Dimenticatevi dei belting, delle run e delle battle cries Elphabiane. Qui le cose si fanno serie ed introspettive e una voce powerhouse non sarebbe stata lo strumento migliore per esprimere una tale cagionevolezza emotiva. Lungo le 20 canzoni che compongono questo disco l’artista compie un doloroso viaggio dal cuore infranto della pungente You First all’accettazione e pace nella speranzosa Grace, affrontando tematiche di amore, sofferenza e perdono.
Le canzoni abbracciano uno squisito minimalismo che non rinuncia però alla ricerca sonora.
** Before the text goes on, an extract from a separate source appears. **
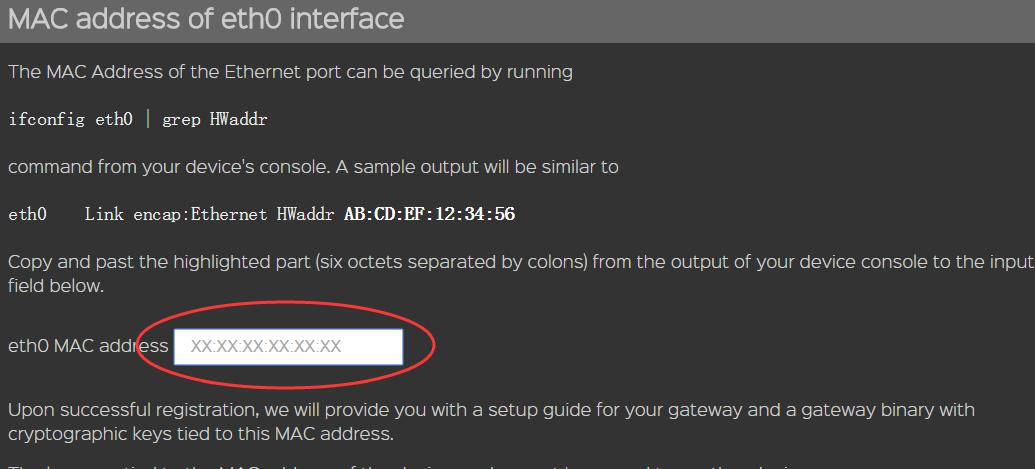The width and height of the screenshot is (1035, 469).
Task: Click the "eth0 MAC address" field label
Action: [x=88, y=347]
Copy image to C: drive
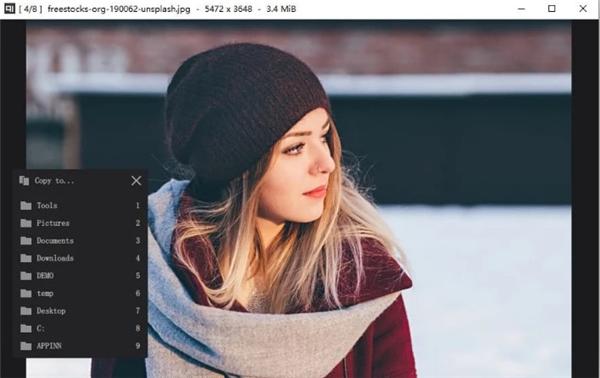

Un impeccabile blend delicato di gospel, soul e R&B che oltre a funzionare tremendamente bene mette in risalto la voce pura di Cynthia, che vediamo ora come un angelo in bianco e nero piuttosto che come la strega verde dell’ovest.
I cori, soprattutto negli interludi, sono indubbiamente protagonisti del progetto, presenti in ogni singola traccia, da quelli angelici in Why a quelli spettrali in I Forgive You, dal solenne climax di Holy Refrain alle scheletriche ma confortanti voci complementari di Be Okay. L’attenzione gravita tutta intorno al canto di Cynthia, deserto, solitario, ma con un barlume di speranza.
Come crude gocce d’acqua in un bagno di redenzione, le tracce si riversano una dopo l’altra sul corpo nudo dell’ascoltatore. Questa è musica che parla allo spirito, o meglio, che apre l’anima come un libro e la legge in tutte le sue fragilità, accompagnandola nell’apprendimento e nella crescita.
Si passa dal risentimento : “My revenge I’ll conspire, prisoner of my own ire / You don’t deserve my mercy”
Alla saggia e vissuta risoluzione: “You’d be the lesson I’m seeking to learn”;
“All in the blink of an eye we’ve come to the end of our time / I hope I see you again”
Nell’andamento celestiale dell’acustica I Choose Love fino ai suoni della natura in How I Could Fall la fine dell’album lascia che la luce conduca alla liberazione e affermazione di sé, come attesta l’empowering Brick By Brick. Un disco che senza pomposità o esagerazioni racconta una storia con strumenti e produzioni genuine e semplici, ma con tanto sentimento.
Può anche essere un sound ripetuto un po’ troppo durante l’album, il quale avrebbe forse giovato dal taglio di qualche traccia, ma se c’è una cosa da dire è che Cynthia Erivo ne ha di gusto e si sente! Ci sono momenti unici e insoliti che rendono le canzoni coese ma diversificate a modo loro. Tra versi selvaggi e cori effervescenti in More Than Twice e la strofa rap dalla finezza e classe à la Little Simz in Push and Pull, o anche I fischi folk in Best For Me e Replay è indubbio che l’artista si sia divertita oltre che aver aperto il suo cuore durante la creazione di “I Forgive You”.
Ora che è uscito da poco l’acclamato “Wicked: For Good” insieme all’omonima raccolta di canzoni, che tra No Good Deed e For Good ha fatto innamorare i fan, quest’album forse passerà già in secondo piano nel panorama mainstream, ma rimane ad oggi una delle pubblicazioni più pregiate e interessanti dell’anno.